Exercise goal :: In the records below, quote each line word for word, from the line containing "Open the notifications bell icon" through the line containing "This screenshot has height=828, width=1200.", including both.

Information provided ::
■ ■ ■ ■ ■ ■ ■

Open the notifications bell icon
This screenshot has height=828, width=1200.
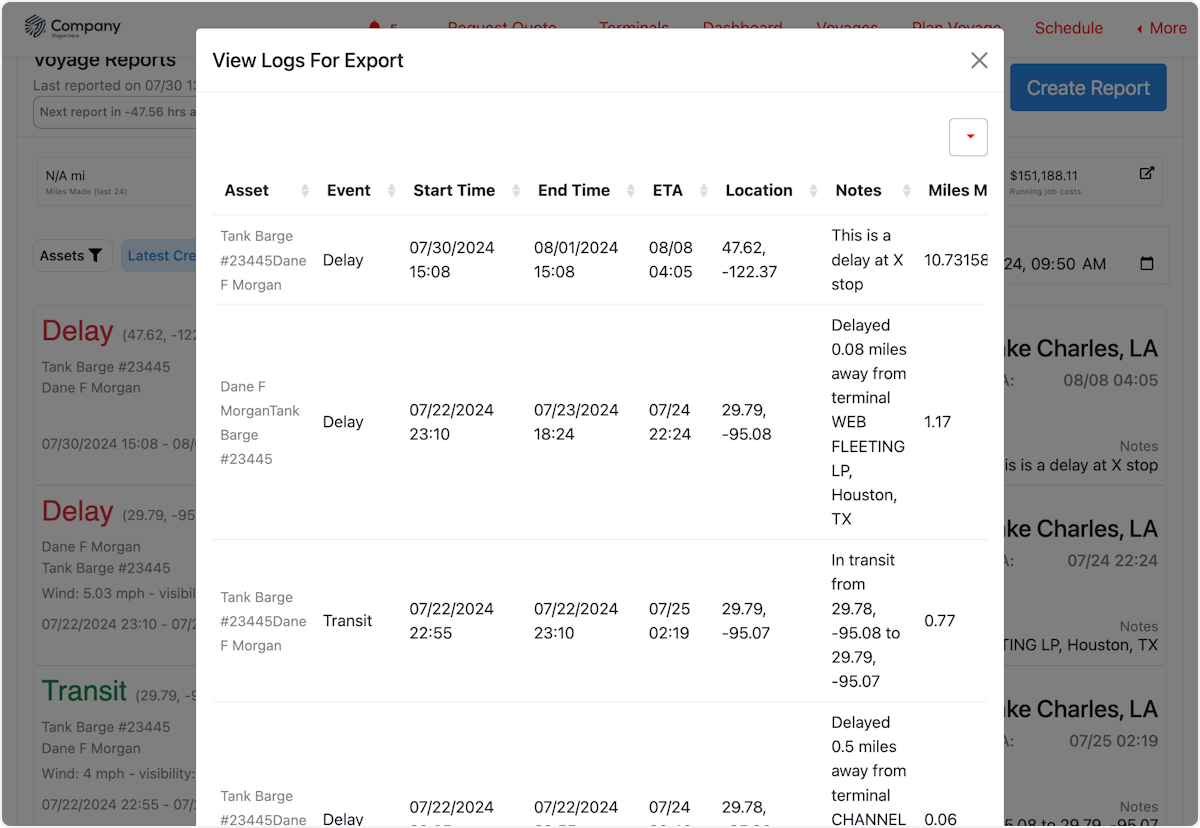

■ ■ ■ ■ ■ ■ ■

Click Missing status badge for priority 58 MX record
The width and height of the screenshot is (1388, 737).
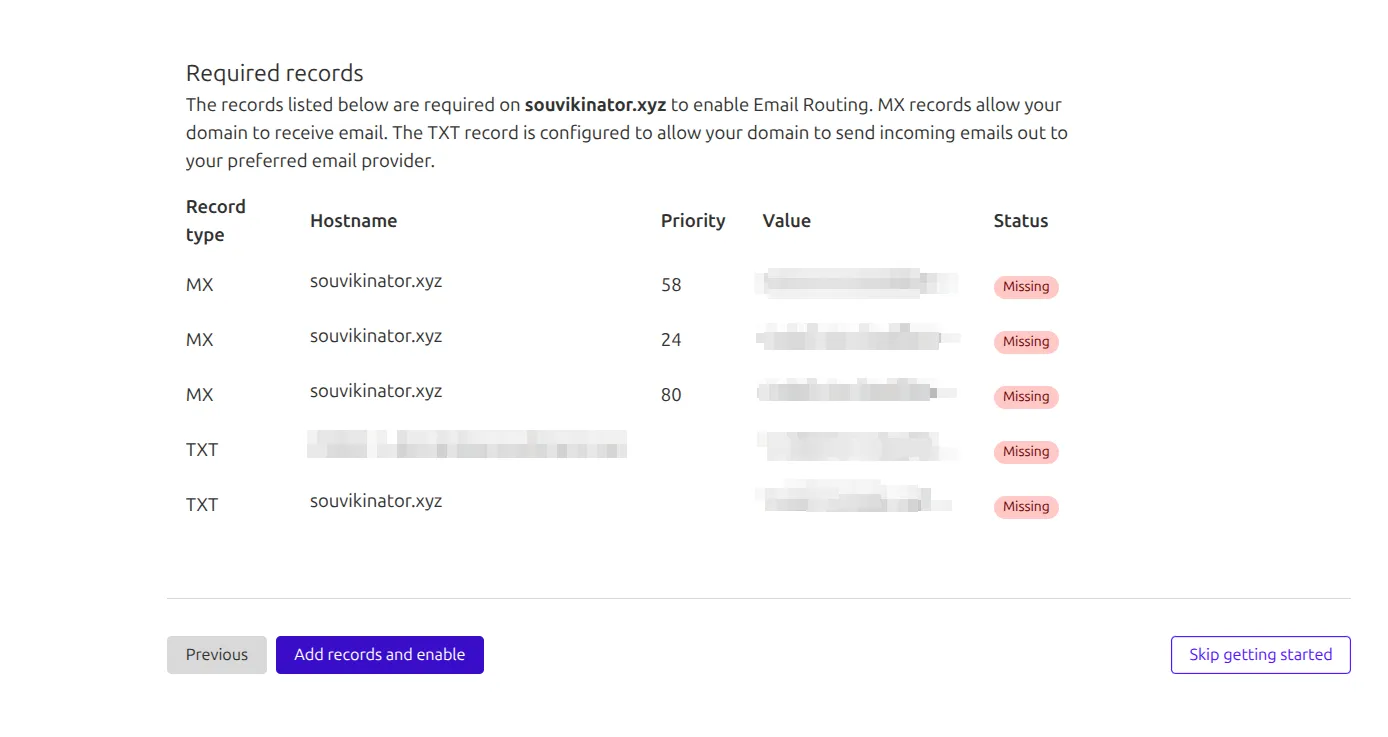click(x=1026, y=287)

■ ■ ■ ■ ■ ■ ■

Response to this task ::
Open the notifications bell icon
This screenshot has height=828, width=1200.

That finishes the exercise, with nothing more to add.